──────── MATERIAL FOR THIS EXERCISE ────────
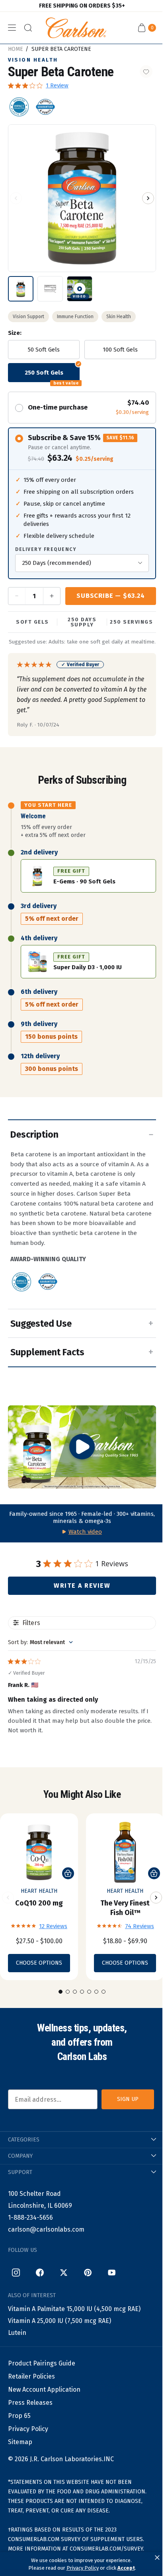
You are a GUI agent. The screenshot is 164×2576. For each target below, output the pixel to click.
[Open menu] (12, 28)
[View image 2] (50, 288)
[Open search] (28, 28)
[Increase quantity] (51, 596)
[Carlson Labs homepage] (76, 27)
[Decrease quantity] (17, 596)
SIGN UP (128, 2099)
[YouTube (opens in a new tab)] (111, 2272)
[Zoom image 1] (82, 198)
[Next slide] (156, 1897)
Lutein (17, 2332)
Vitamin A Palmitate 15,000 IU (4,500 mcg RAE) (74, 2309)
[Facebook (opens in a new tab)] (40, 2272)
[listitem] (19, 107)
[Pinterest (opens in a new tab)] (88, 2272)
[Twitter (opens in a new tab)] (64, 2272)
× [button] (157, 2558)
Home (15, 49)
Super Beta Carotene (61, 49)
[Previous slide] (8, 1897)
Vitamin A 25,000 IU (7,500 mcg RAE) (59, 2321)
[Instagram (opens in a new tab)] (16, 2272)
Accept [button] (126, 2568)
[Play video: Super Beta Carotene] (82, 1446)
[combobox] (40, 1642)
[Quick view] (68, 1873)
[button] (16, 198)
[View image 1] (20, 288)
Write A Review (82, 1585)
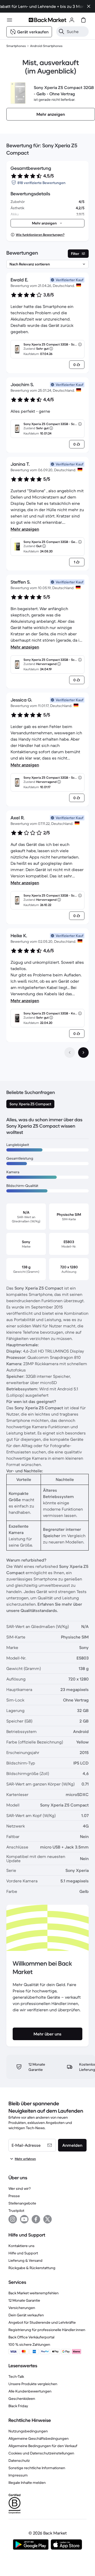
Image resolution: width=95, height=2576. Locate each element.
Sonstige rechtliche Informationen (36, 2467)
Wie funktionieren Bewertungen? (40, 235)
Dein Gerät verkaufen (26, 2315)
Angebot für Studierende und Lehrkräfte (42, 2322)
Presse (14, 2195)
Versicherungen (21, 2307)
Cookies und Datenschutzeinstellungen (41, 2453)
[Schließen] (88, 6)
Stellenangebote (22, 2203)
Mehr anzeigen (25, 529)
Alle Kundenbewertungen (29, 2391)
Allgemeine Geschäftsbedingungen (38, 2438)
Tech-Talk (16, 2376)
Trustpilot (16, 2210)
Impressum (18, 2475)
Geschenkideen (21, 2398)
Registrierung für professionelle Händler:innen (46, 2329)
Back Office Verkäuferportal (31, 2337)
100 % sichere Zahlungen (29, 2344)
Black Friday (18, 2406)
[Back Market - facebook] (36, 2219)
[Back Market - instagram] (12, 2219)
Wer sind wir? (19, 2188)
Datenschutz (19, 2460)
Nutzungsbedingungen (28, 2431)
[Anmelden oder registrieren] (71, 20)
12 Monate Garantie (24, 2300)
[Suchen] (61, 31)
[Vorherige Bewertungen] (69, 1052)
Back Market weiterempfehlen (33, 2293)
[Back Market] (47, 20)
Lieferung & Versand (25, 2260)
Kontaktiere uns (21, 2245)
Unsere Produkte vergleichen (32, 2383)
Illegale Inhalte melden (27, 2482)
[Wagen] (83, 20)
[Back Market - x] (47, 2219)
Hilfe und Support (23, 2253)
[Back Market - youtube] (24, 2219)
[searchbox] (77, 31)
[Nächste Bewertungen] (83, 1052)
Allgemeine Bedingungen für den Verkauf (42, 2445)
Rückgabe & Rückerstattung (31, 2267)
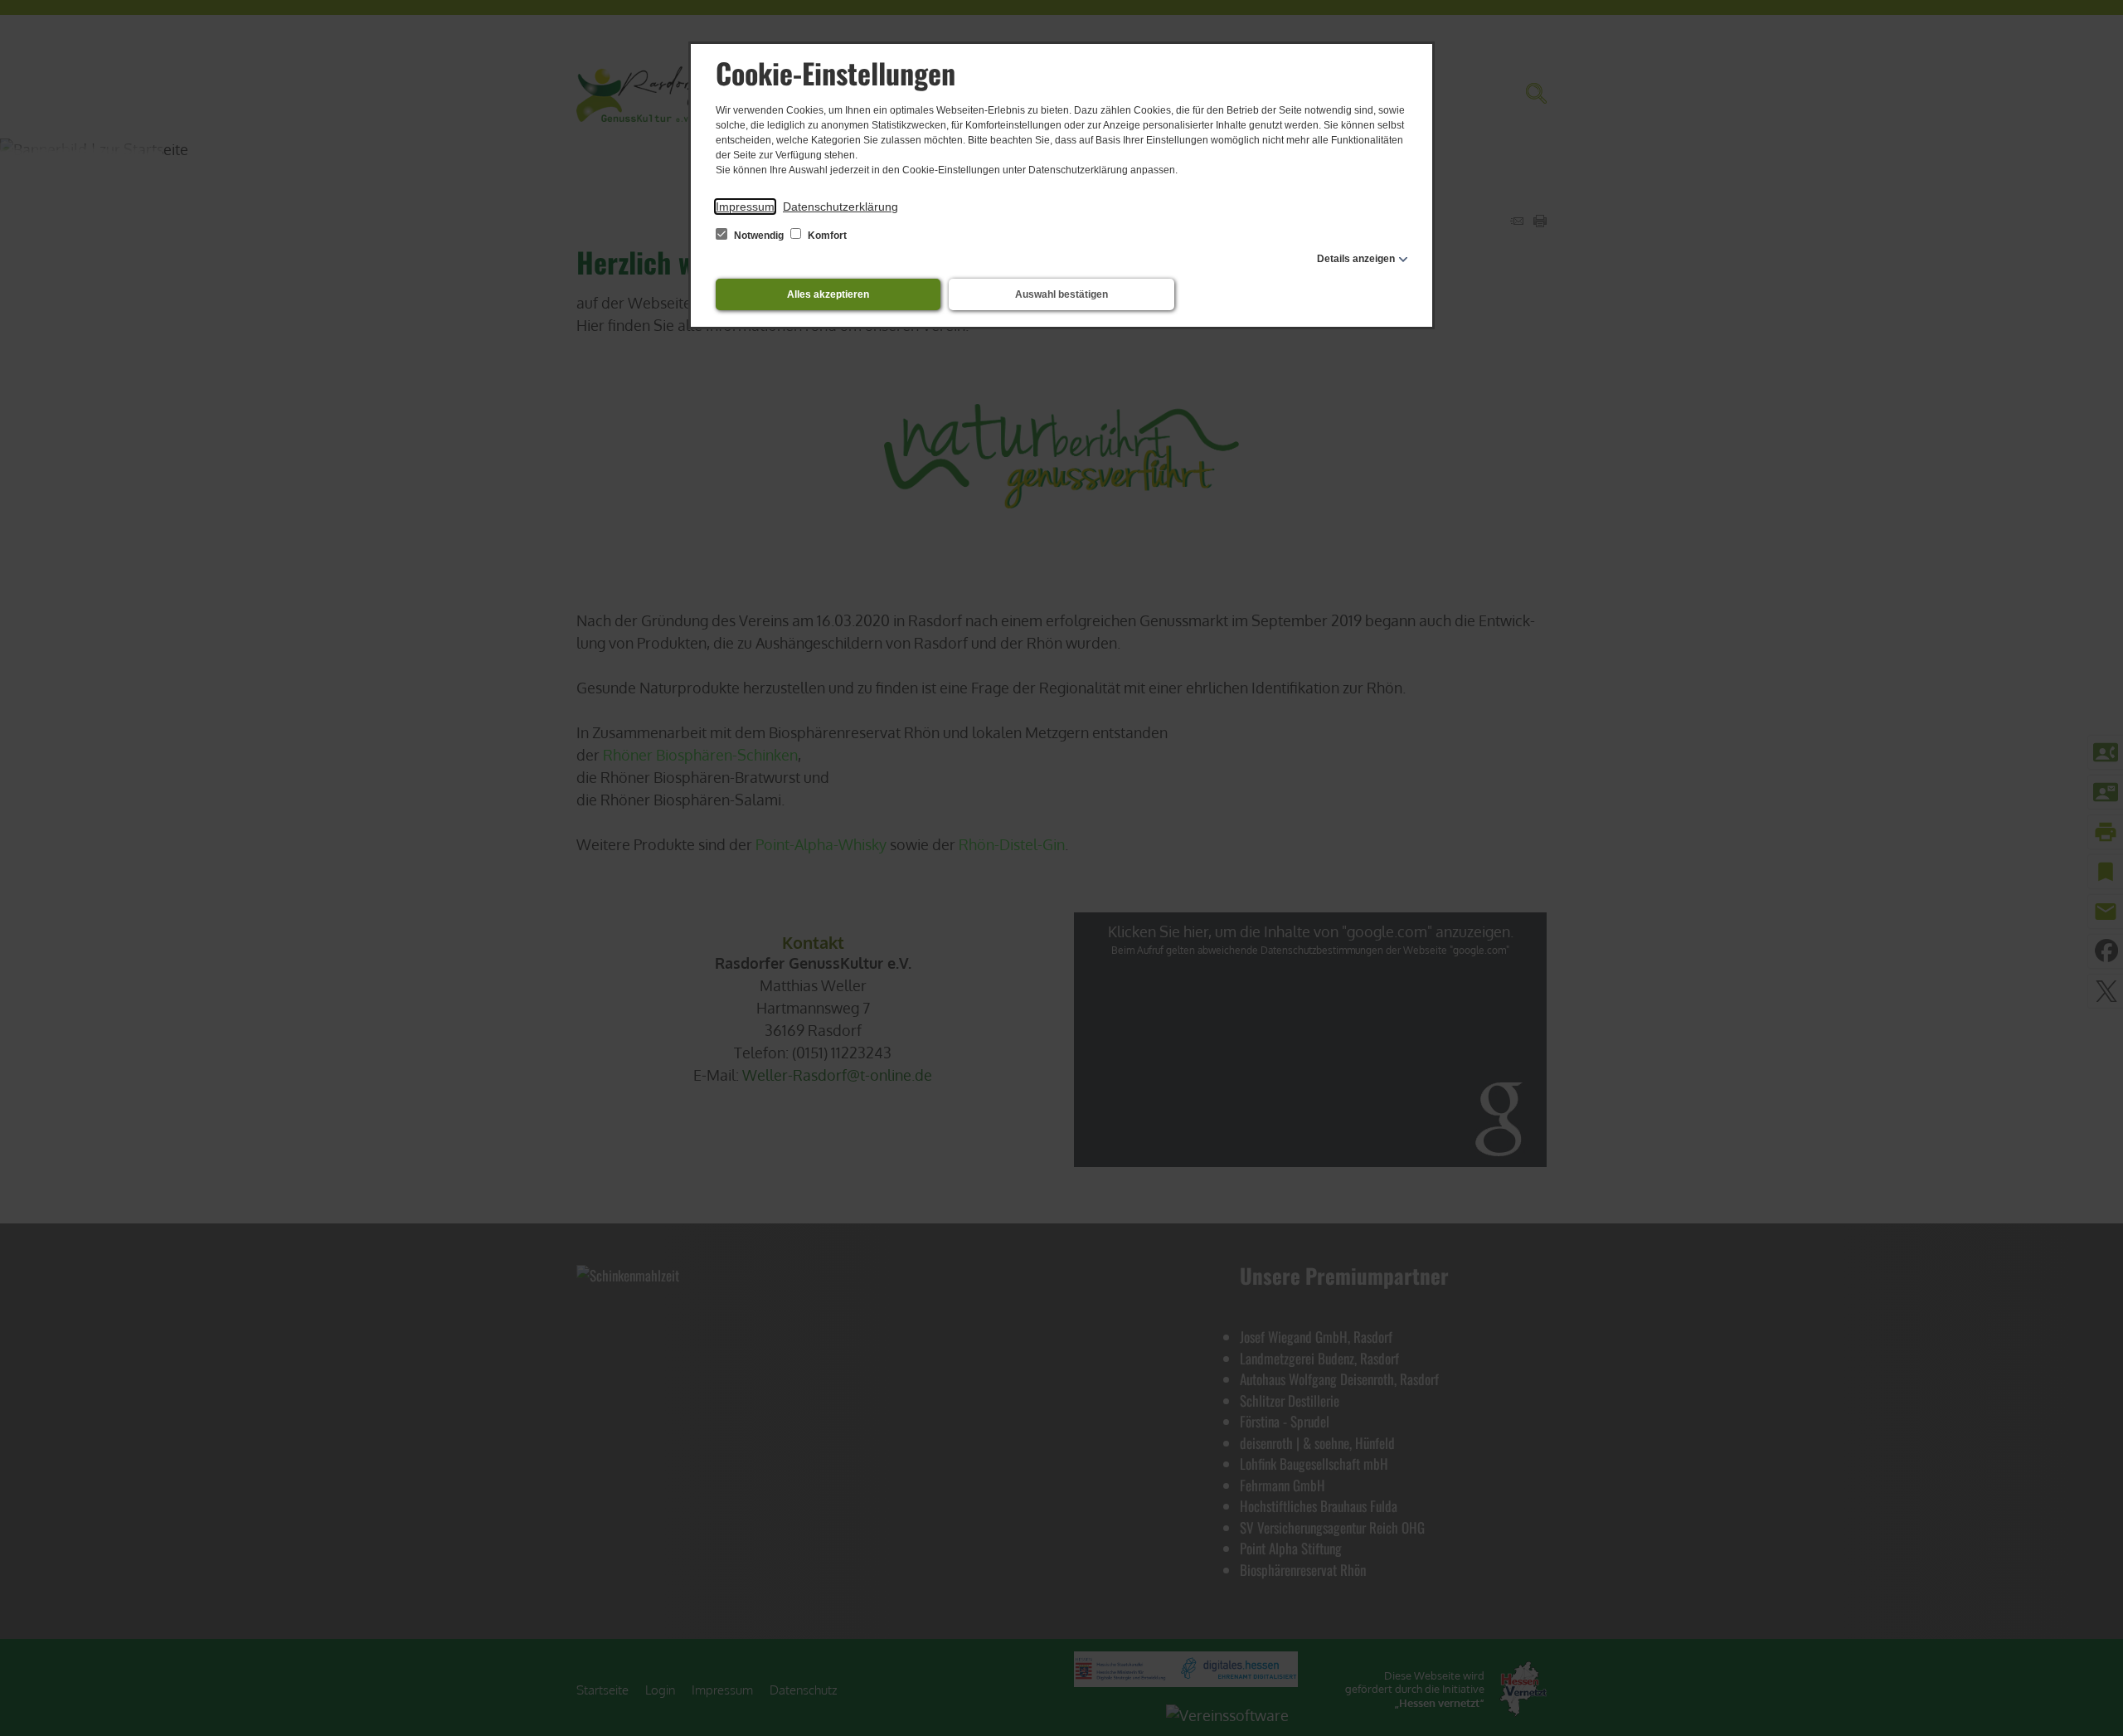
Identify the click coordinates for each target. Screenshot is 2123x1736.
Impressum (745, 206)
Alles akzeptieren (828, 294)
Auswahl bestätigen (1061, 294)
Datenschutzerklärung (840, 206)
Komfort (826, 235)
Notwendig (758, 235)
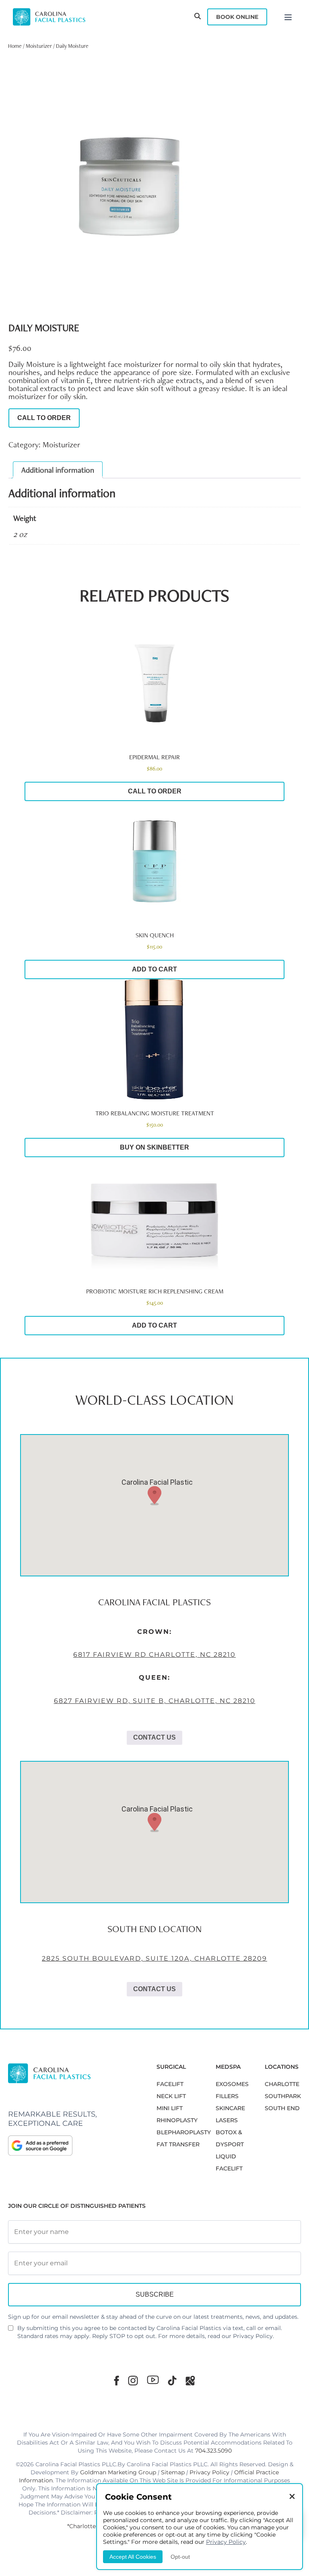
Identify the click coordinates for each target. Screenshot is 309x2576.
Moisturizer (39, 45)
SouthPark (283, 2096)
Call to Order (44, 417)
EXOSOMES (232, 2084)
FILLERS (227, 2096)
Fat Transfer (178, 2144)
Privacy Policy (253, 2336)
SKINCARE (230, 2108)
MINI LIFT (170, 2108)
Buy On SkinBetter (154, 1147)
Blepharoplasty (184, 2132)
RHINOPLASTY (177, 2120)
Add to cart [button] (154, 969)
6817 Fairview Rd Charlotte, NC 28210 (154, 1654)
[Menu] (288, 17)
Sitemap (173, 2472)
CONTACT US (154, 1737)
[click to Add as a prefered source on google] (74, 2145)
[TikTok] (172, 2380)
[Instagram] (133, 2380)
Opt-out (180, 2556)
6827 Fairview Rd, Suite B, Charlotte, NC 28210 (154, 1701)
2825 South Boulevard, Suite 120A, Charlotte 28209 (154, 1958)
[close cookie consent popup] (292, 2497)
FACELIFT (170, 2084)
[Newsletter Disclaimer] (10, 2331)
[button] (154, 1495)
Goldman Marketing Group (118, 2472)
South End (282, 2108)
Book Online (237, 16)
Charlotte (282, 2084)
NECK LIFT (171, 2096)
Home (15, 45)
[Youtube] (153, 2379)
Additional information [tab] (57, 470)
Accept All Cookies (132, 2556)
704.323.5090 (213, 2450)
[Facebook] (116, 2380)
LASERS (227, 2120)
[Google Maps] (190, 2380)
────────
- PROMPT
Pictures aside, the material must be written out word for word.

- ANSWER TO THIS EXERCISE
You are a GUI agent. The screenshot is 164×2576. For each target below, output the pixel to click.
[Open menu] (12, 28)
[View image 2] (50, 288)
[Open search] (28, 28)
[Increase quantity] (51, 596)
[Carlson Labs homepage] (76, 27)
[Decrease quantity] (17, 596)
SIGN UP (128, 2099)
[YouTube (opens in a new tab)] (111, 2272)
[Zoom image 1] (82, 198)
[Next slide] (156, 1897)
Lutein (17, 2332)
Vitamin A Palmitate 15,000 IU (4,500 mcg RAE) (74, 2309)
[Facebook (opens in a new tab)] (40, 2272)
[listitem] (19, 107)
[Pinterest (opens in a new tab)] (88, 2272)
[Twitter (opens in a new tab)] (64, 2272)
× [button] (157, 2558)
Home (15, 49)
Super Beta Carotene (61, 49)
[Previous slide] (8, 1897)
Vitamin A 25,000 IU (7,500 mcg RAE) (59, 2321)
[Instagram (opens in a new tab)] (16, 2272)
Accept [button] (126, 2568)
[Play video: Super Beta Carotene] (82, 1446)
[combobox] (40, 1642)
[Quick view] (68, 1873)
[button] (16, 198)
[View image 1] (20, 288)
Write A Review (82, 1585)
Image resolution: width=95, height=2576. Locate each element.
Sonstige rechtliche Informationen (36, 2467)
Wie funktionieren Bewertungen? (40, 235)
Dein Gerät verkaufen (26, 2315)
Angebot für Studierende und Lehrkräfte (42, 2322)
Presse (14, 2195)
Versicherungen (21, 2307)
Cookies und Datenschutzeinstellungen (41, 2453)
[Schließen] (88, 6)
Stellenangebote (22, 2203)
Mehr anzeigen (25, 529)
Alle Kundenbewertungen (29, 2391)
Allgemeine Geschäftsbedingungen (38, 2438)
Tech-Talk (16, 2376)
Trustpilot (16, 2210)
Impressum (18, 2475)
Geschenkideen (21, 2398)
Registrierung für professionelle Händler:innen (46, 2329)
Back Office Verkäuferportal (31, 2337)
100 % sichere Zahlungen (29, 2344)
Black Friday (18, 2406)
[Back Market - facebook] (36, 2219)
[Back Market - instagram] (12, 2219)
Wer sind wir? (19, 2188)
Datenschutz (19, 2460)
Nutzungsbedingungen (28, 2431)
[Anmelden oder registrieren] (71, 20)
12 Monate Garantie (24, 2300)
[Suchen] (61, 31)
[Vorherige Bewertungen] (69, 1052)
Back Market weiterempfehlen (33, 2293)
[Back Market] (47, 20)
Lieferung & Versand (25, 2260)
Kontaktiere uns (21, 2245)
Unsere Produkte vergleichen (32, 2383)
Illegale Inhalte melden (27, 2482)
[Wagen] (83, 20)
[Back Market - x] (47, 2219)
Hilfe und Support (23, 2253)
[Back Market - youtube] (24, 2219)
[searchbox] (77, 31)
[Nächste Bewertungen] (83, 1052)
Allgemeine Bedingungen für den Verkauf (42, 2445)
Rückgabe & Rückerstattung (31, 2267)
Identify the click coordinates for each target. Screenshot is 2123x1736.
Impressum (745, 206)
Alles akzeptieren (828, 294)
Auswahl bestätigen (1061, 294)
Datenschutzerklärung (840, 206)
Komfort (826, 235)
Notwendig (758, 235)
Identify the click coordinates for each target. Screenshot is 309x2576.
Moisturizer (39, 45)
SouthPark (283, 2096)
Call to Order (44, 417)
EXOSOMES (232, 2084)
FILLERS (227, 2096)
Fat Transfer (178, 2144)
Privacy Policy (253, 2336)
SKINCARE (230, 2108)
MINI LIFT (170, 2108)
Buy On SkinBetter (154, 1147)
Blepharoplasty (184, 2132)
RHINOPLASTY (177, 2120)
Add to cart [button] (154, 969)
6817 Fairview Rd Charlotte, NC 28210 (154, 1654)
[Menu] (288, 17)
Sitemap (173, 2472)
CONTACT US (154, 1737)
[click to Add as a prefered source on google] (74, 2145)
[TikTok] (172, 2380)
[Instagram] (133, 2380)
Opt-out (180, 2556)
6827 Fairview Rd, Suite B, Charlotte, NC 28210 (154, 1701)
2825 South Boulevard, Suite 120A, Charlotte 28209 (154, 1958)
[close cookie consent popup] (292, 2497)
FACELIFT (170, 2084)
[Newsletter Disclaimer] (10, 2331)
[button] (154, 1495)
Goldman Marketing Group (118, 2472)
South End (282, 2108)
Book Online (237, 16)
Charlotte (282, 2084)
NECK LIFT (171, 2096)
Home (15, 45)
[Youtube] (153, 2379)
Additional information [tab] (57, 470)
Accept All Cookies (132, 2556)
704.323.5090 (213, 2450)
[Facebook] (116, 2380)
LASERS (227, 2120)
[Google Maps] (190, 2380)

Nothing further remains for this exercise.